15 February 2022

A classification of structure diagrams

In this entry we are going to try to classify the structure diagrams of the quotations present in the Romans and the quoted texts taken from the Psalms.

The structure diagrams, as explained earlier, give a brief visualization of the quotations. These diagrams were created during a detailed study of a large set of assumed quotations: it consisted mechanical steps and manual investigations as well. Technically speaking, a database has been built by using the collected considerations, and finally a computer program created all diagrams in an automated way. The performed steps are publicly available in the bibref project. Some refinements of the database are still under development, but the major concepts are ready to be published.
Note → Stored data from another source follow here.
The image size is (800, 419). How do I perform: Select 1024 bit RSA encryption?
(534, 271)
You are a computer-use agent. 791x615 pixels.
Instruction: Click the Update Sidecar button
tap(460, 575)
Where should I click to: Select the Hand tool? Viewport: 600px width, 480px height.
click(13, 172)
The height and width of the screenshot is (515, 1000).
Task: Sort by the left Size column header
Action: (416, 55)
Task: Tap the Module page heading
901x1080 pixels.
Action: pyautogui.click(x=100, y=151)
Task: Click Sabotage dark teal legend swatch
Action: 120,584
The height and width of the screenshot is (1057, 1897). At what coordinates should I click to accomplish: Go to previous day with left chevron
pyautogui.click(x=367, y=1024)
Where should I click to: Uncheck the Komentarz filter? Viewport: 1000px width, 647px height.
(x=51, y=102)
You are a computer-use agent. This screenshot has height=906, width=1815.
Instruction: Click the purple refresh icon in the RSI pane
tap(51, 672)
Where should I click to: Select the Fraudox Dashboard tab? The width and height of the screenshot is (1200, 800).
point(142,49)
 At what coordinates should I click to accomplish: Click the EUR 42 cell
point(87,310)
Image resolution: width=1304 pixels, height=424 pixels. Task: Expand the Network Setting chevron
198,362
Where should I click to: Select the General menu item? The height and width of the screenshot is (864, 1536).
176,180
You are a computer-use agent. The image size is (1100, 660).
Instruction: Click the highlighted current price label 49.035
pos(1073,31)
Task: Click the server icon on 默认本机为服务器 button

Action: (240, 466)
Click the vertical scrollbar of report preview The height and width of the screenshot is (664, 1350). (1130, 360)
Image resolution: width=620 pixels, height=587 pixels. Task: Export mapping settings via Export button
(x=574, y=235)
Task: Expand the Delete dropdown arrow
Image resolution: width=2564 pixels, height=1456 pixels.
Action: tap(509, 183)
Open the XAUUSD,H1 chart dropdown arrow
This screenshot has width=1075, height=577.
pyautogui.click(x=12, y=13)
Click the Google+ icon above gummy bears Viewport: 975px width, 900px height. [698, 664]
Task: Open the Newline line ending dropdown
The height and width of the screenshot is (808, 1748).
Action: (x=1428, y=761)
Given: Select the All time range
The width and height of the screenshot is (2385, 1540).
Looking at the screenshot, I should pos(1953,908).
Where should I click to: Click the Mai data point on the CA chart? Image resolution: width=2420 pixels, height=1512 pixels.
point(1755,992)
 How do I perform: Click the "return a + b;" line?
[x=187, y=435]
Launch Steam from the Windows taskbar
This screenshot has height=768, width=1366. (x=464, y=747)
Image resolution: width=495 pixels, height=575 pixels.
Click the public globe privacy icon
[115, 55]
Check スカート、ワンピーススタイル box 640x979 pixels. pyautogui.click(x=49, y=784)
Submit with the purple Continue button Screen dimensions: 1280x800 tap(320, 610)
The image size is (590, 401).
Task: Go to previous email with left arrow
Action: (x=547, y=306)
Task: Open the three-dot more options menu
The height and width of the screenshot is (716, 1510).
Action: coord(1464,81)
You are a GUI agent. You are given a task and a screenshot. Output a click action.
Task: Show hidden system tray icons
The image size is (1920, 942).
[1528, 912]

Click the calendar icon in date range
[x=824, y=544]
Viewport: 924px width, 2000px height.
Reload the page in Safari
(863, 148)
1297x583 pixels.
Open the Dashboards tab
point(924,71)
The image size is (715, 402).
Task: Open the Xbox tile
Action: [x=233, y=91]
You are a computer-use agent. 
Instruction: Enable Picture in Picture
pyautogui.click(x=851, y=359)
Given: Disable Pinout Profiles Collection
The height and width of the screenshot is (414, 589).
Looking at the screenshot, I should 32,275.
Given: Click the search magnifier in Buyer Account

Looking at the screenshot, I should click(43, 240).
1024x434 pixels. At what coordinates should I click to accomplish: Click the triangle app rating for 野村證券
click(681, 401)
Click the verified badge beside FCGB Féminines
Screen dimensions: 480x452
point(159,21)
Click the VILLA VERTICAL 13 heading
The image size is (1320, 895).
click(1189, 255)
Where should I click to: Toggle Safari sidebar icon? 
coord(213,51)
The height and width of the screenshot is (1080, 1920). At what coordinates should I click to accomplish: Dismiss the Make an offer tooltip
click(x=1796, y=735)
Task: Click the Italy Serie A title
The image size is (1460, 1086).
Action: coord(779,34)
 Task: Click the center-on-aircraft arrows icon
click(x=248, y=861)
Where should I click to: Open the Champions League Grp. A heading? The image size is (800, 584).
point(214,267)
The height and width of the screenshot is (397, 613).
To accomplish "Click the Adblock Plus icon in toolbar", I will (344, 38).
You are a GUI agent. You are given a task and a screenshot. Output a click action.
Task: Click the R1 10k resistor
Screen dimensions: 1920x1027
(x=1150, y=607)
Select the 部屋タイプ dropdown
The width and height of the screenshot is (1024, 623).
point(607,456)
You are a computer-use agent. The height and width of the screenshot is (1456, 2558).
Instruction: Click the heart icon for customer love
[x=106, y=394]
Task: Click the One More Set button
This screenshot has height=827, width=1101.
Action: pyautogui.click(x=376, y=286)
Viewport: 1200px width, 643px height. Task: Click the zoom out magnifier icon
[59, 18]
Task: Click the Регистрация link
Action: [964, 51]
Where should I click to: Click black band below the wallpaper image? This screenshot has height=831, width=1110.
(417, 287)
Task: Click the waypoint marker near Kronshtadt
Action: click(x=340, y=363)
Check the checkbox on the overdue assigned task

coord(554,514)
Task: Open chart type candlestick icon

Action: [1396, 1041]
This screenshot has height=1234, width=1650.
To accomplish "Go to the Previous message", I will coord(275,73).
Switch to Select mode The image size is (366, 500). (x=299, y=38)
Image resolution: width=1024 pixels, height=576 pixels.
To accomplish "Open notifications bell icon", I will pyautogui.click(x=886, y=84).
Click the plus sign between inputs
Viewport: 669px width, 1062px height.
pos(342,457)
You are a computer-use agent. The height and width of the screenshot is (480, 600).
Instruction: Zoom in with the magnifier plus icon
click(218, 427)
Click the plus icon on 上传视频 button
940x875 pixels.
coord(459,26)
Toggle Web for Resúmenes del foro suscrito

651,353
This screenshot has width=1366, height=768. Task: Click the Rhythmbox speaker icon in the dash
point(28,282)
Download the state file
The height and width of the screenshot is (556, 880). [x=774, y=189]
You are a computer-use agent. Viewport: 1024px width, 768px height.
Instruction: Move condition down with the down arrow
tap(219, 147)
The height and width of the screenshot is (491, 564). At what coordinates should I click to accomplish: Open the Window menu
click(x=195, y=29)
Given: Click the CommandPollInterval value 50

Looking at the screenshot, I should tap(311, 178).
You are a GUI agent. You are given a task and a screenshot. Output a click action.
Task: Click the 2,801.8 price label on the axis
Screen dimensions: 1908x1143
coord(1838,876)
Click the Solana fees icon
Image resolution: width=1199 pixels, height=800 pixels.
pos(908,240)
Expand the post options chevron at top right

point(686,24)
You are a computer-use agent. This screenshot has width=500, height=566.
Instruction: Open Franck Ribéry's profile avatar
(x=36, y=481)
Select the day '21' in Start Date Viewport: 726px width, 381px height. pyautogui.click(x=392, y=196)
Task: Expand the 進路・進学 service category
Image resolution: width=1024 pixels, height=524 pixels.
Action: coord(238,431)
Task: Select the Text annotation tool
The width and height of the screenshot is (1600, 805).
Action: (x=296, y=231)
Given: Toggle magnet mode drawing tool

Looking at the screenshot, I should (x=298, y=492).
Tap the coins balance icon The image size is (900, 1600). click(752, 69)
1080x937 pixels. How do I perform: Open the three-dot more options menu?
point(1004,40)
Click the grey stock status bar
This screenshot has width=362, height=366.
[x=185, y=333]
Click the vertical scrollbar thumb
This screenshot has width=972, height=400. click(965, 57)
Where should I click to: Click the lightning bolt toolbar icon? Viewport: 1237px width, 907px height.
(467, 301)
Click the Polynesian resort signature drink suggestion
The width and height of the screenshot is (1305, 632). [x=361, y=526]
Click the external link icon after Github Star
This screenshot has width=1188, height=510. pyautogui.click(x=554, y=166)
For each assumed quotation (taken from a traditional set, based on several collections: footnotes and comments in Bible translations, studies in some popular Christian books, and my own search) a careful analysis was performed: the quotation in SBLGNT was read in Greek but interpreted in English and my mother tongue contextually, and parts of the quotation were searched electronically by using Bible study tools on LXX. In fact, a careful analysis of an assumed match cannot be completely objective – it is dependent of the person who checks the quotation. In my opinion, however, this can be made in most cases quite equivocally. Also, a structure diagram is not completely equivocal – we will see some examples with a discussion on this soon.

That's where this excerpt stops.